IN THE UNITED STATES COURT OF APPEALS
FOR THE FIFTH CIRCUIT
_____________________
No. 99-20665
_____________________
UNITED STATES OF AMERICA,
Plaintiff-Appellee,
versus
ALAN WHITELAW,
Defendant-Appellant.
_________________________________________________________________
Appeal from the United States District Court for the
Southern District of Texas, Houston
USDC No. H-98-CR-450-1
_________________________________________________________________
December 21, 2000
Before JOLLY and DAVIS, Circuit Judges, and RESTANI, Judge.*
PER CURIAM**:
Alan Whitelaw appeals his conviction and sentence for various
federal criminal offenses related to a check counterfeiting scheme.
At a pretrial hearing, Whitelaw urged the district court to
suppress 84 incriminating tape recordings of conversations between
Whitelaw and John Irwin, a government informant. Whitelaw contends
that the government’s actions violated his rights under the Fifth
and Sixth Amendments. When the district court denied his motion to
*
Judge, U.S. Court of International Trade, sitting by
designation.
**
Pursuant to 5TH CIR. R. 47.5, the court has determined that
this opinion should not be published and is not precedent except
under the limited circumstances set forth in 5TH CIR. R. 47.5.4.
suppress, Whitelaw entered a conditional guilty plea. Whitelaw
also appeals the length of his sentence, arguing that the district
court miscalculated the amount of loss attributable to him and that
the amount of loss was an essential element of the offense and
should have been proved beyond a reasonable doubt. Finding no
error by the district court, we affirm the conviction and sentence.
I
Alan Whitelaw was involved in a check counterfeiting
operation. According to the district court, Whitelaw typically
would open a bank account using an alias, then deposit stolen or
forged checks into the new account, and withdraw funds from the new
account before the theft was detected.
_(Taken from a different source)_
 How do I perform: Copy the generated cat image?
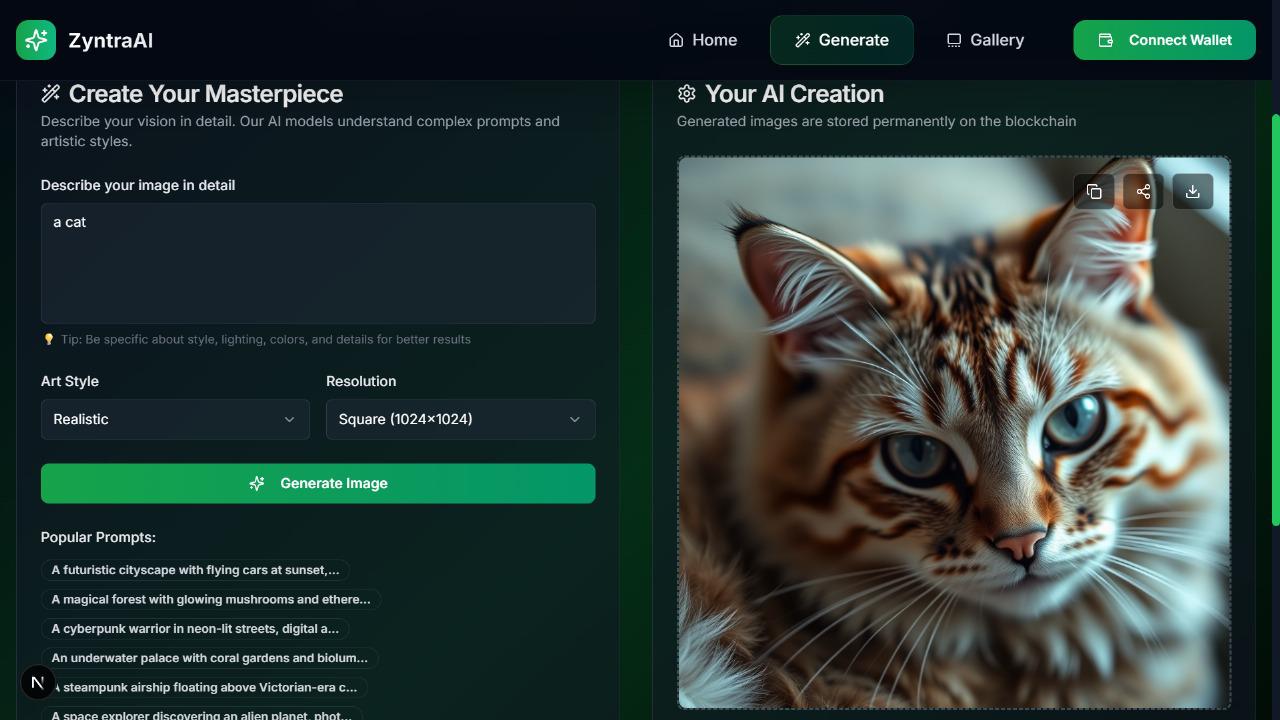click(1094, 192)
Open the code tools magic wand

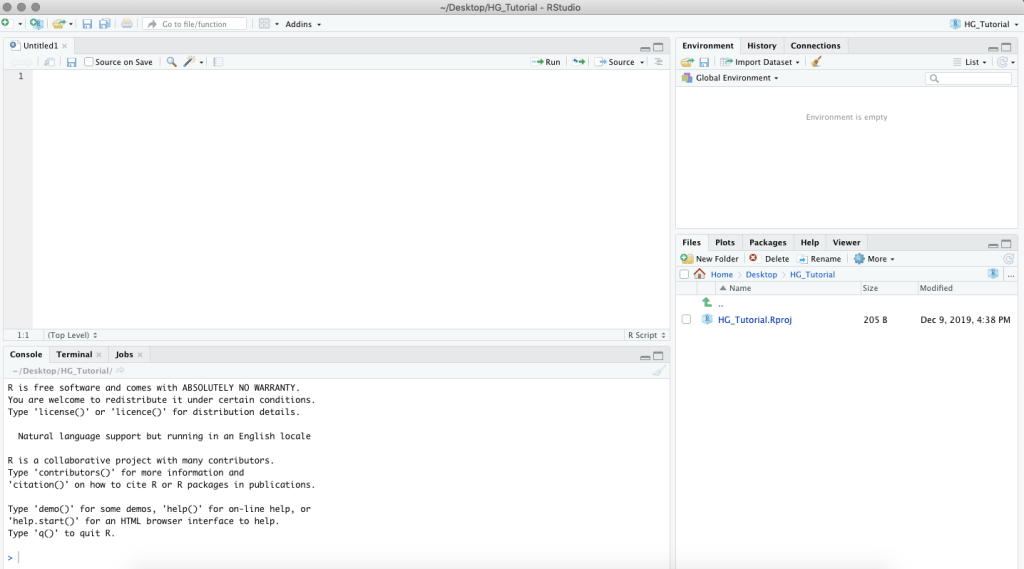click(x=188, y=62)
Whitelaw’s activities led
to both state and federal criminal charges.
Whitelaw was indicted on state charges in June 1998. The
indictment alleged that between October 6, 1996 and November 14,
1996, Whitelaw committed the offense of theft of money in an amount
exceeding $200,000. He was tried and convicted on July 16, 1998,
and was sentenced to 60 years in the Texas Department of Criminal
Justice.
While Whitelaw was in custody on the state charges, he
arranged additional fraudulent transactions. From July 2, 1998 to
September 5, 1998, Whitelaw made numerous telephone calls to John
Irwin, who had been involved with Whitelaw’s other schemes.
2
Unknown to Whitelaw, Irwin had become a government informant1 and
had agreed to record his telephone conversations with Whitelaw.
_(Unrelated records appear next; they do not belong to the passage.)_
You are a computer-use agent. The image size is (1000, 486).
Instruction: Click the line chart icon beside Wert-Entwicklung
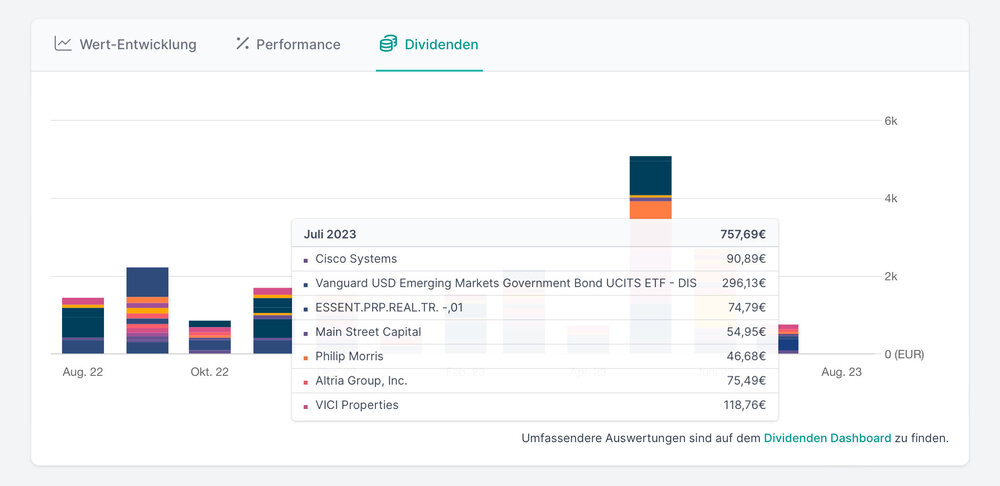click(63, 44)
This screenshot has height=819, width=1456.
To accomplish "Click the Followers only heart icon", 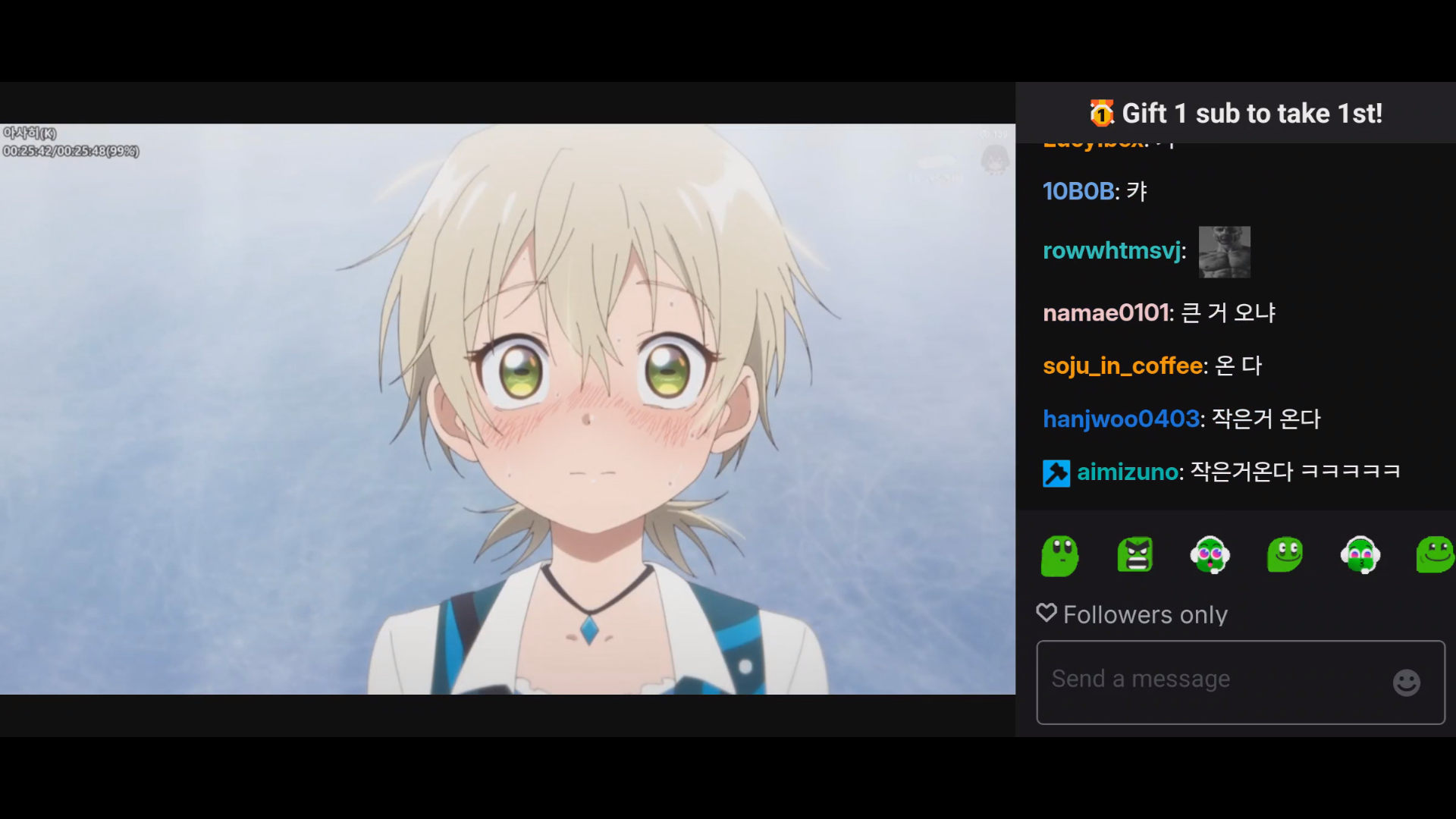I will pyautogui.click(x=1046, y=613).
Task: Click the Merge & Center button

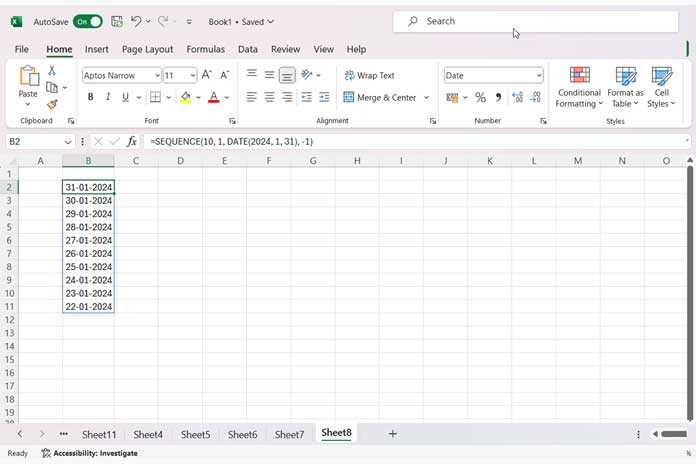Action: 380,97
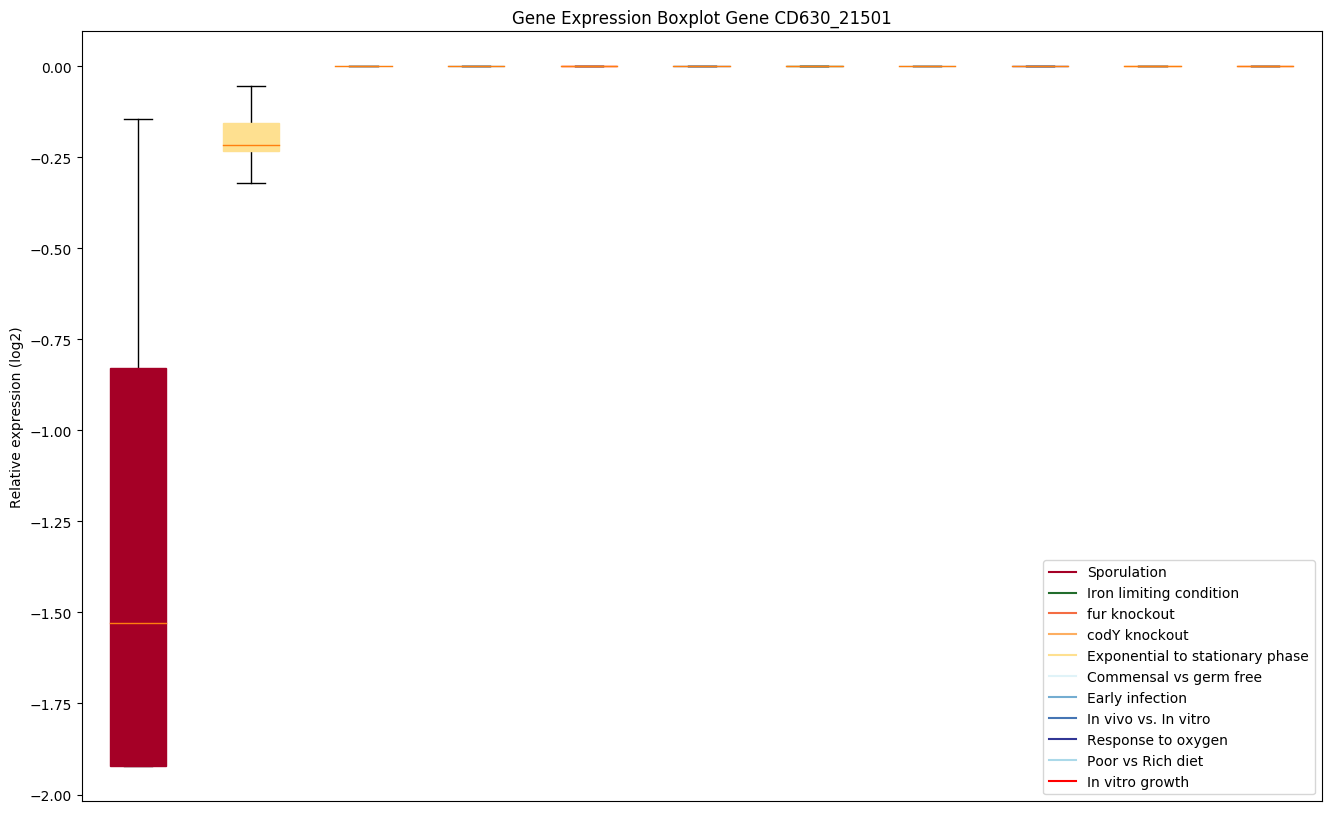Click the median line inside the dark red box
Screen dimensions: 1331x813
(x=138, y=623)
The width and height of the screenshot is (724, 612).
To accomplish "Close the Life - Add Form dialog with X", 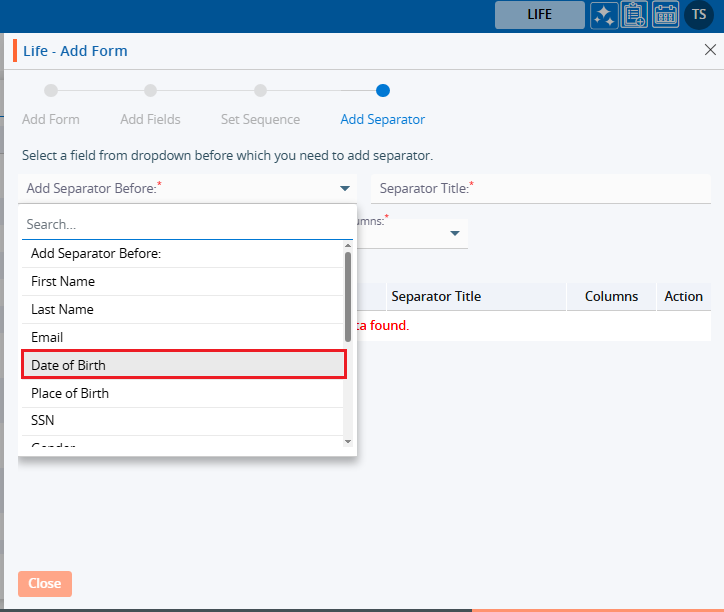I will [x=710, y=49].
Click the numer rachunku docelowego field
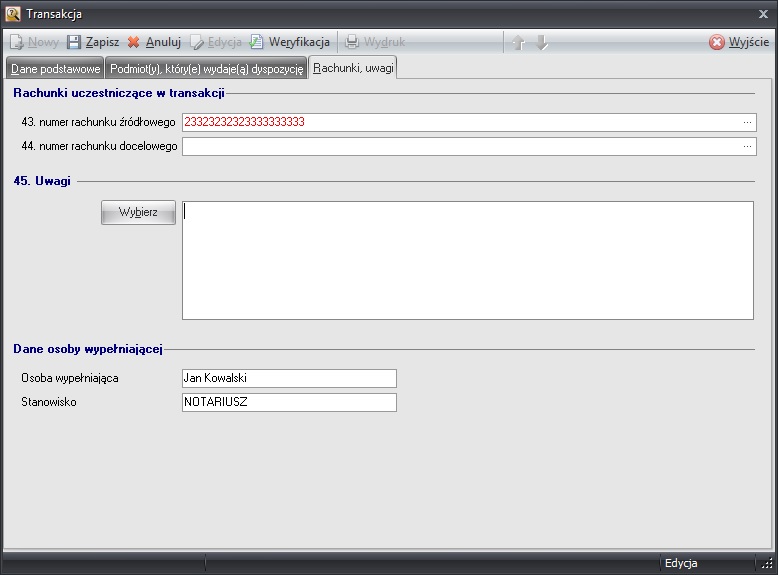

Because the Harris County, Texas prison does not accept incoming
calls to prisoners, all conversations were initiated by Whitelaw.
Whitelaw was indicted by a federal grand jury in November
1998. The federal indictment alleged bank fraud, possession of
counterfeit securities, and conspiracy. Whitelaw filed a motion to
suppress the recorded conversations on the grounds that the
government had violated his Sixth Amendment right to counsel, his
Fifth Amendment privilege against self-incrimination, and his Fifth
Amendment right to due process. After a suppression hearing, the
district court denied his motion. Whitelaw then entered a
conditional plea of guilty to one count of aiding and abetting bank
fraud. In return, the government agreed to dismiss the remaining
counts. The plea agreement expressly allows Whitelaw to appeal the
court’s denial of the motion to suppress as well as any sentencing
issues.
The Pre-Sentencing Report determined that the guideline range
of imprisonment was 46 to 57 months. This determination was based,
in part, on the assumption that Whitelaw’s criminal history
category was “III” and that Whitelaw was accountable for an
intended loss of $1,188,618. Whitelaw filed objections to the PSR.
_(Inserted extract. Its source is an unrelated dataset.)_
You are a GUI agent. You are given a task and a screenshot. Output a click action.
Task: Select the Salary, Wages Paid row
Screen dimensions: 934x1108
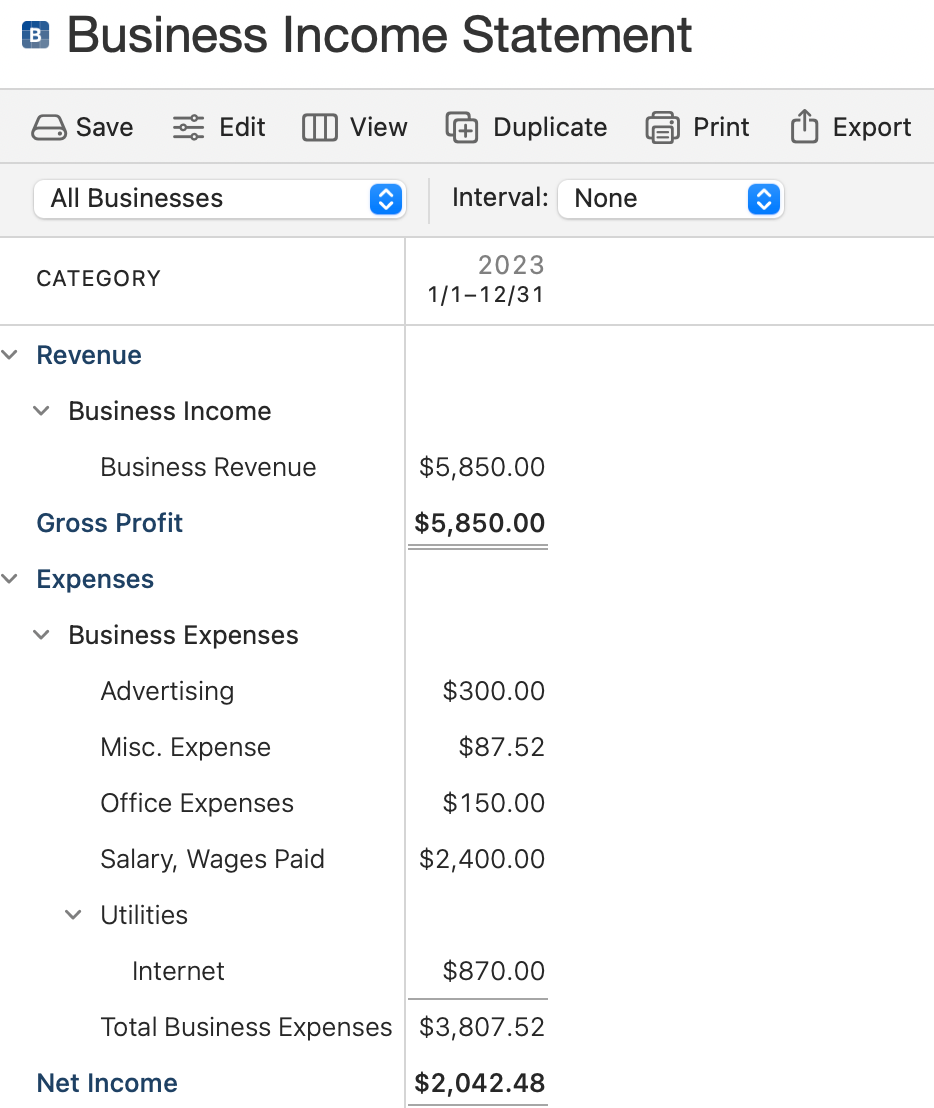tap(212, 859)
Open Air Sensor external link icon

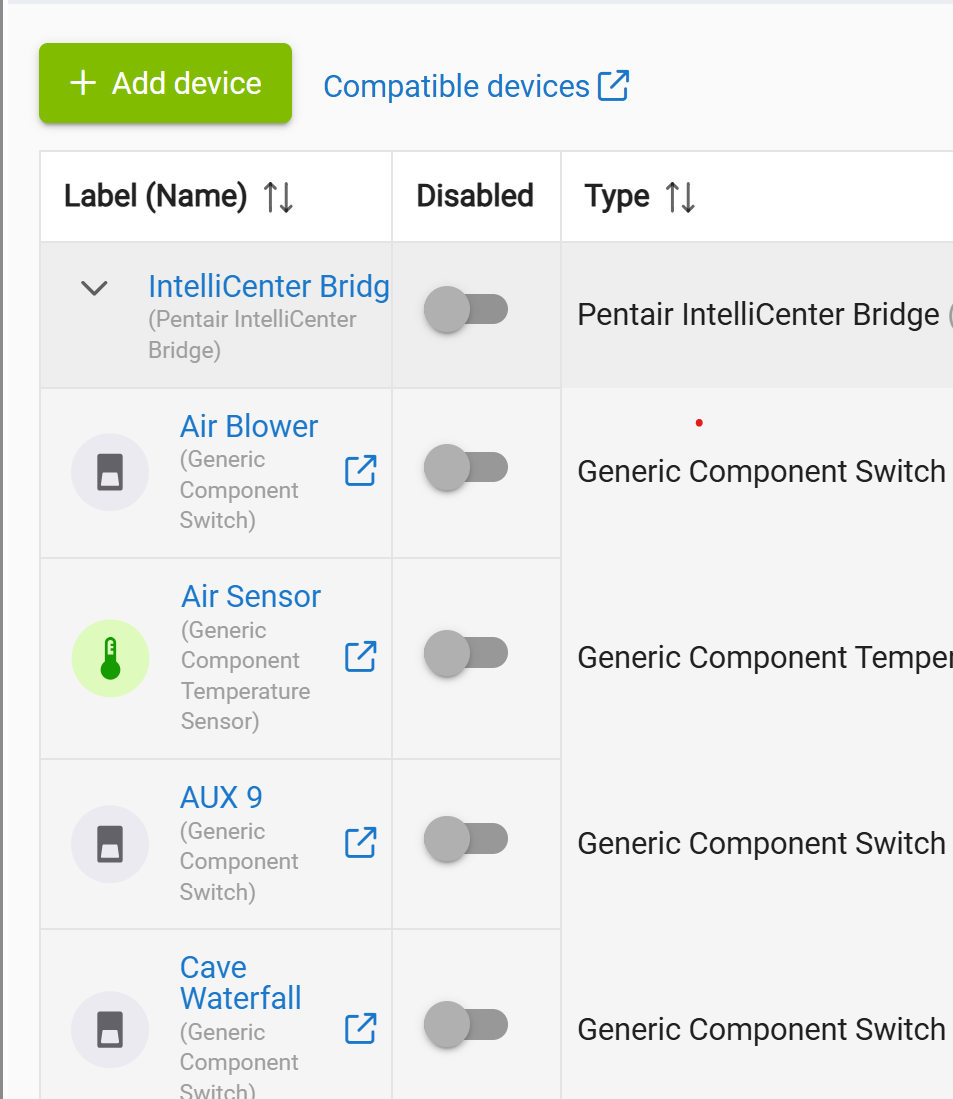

At sentencing, the district court sustained Whitelaw’s objection to
1
Irwin entered into agreements with agents from both federal
and state governments.
3
the criminal history category and reduced it to “I”. However, the
court denied Whitelaw’s challenge to the calculation of
attributable intended loss. With a revised guideline range of 37
to 46 months, the district court sentenced Whitelaw to 46 months’
imprisonment, to run concurrently with his state sentence.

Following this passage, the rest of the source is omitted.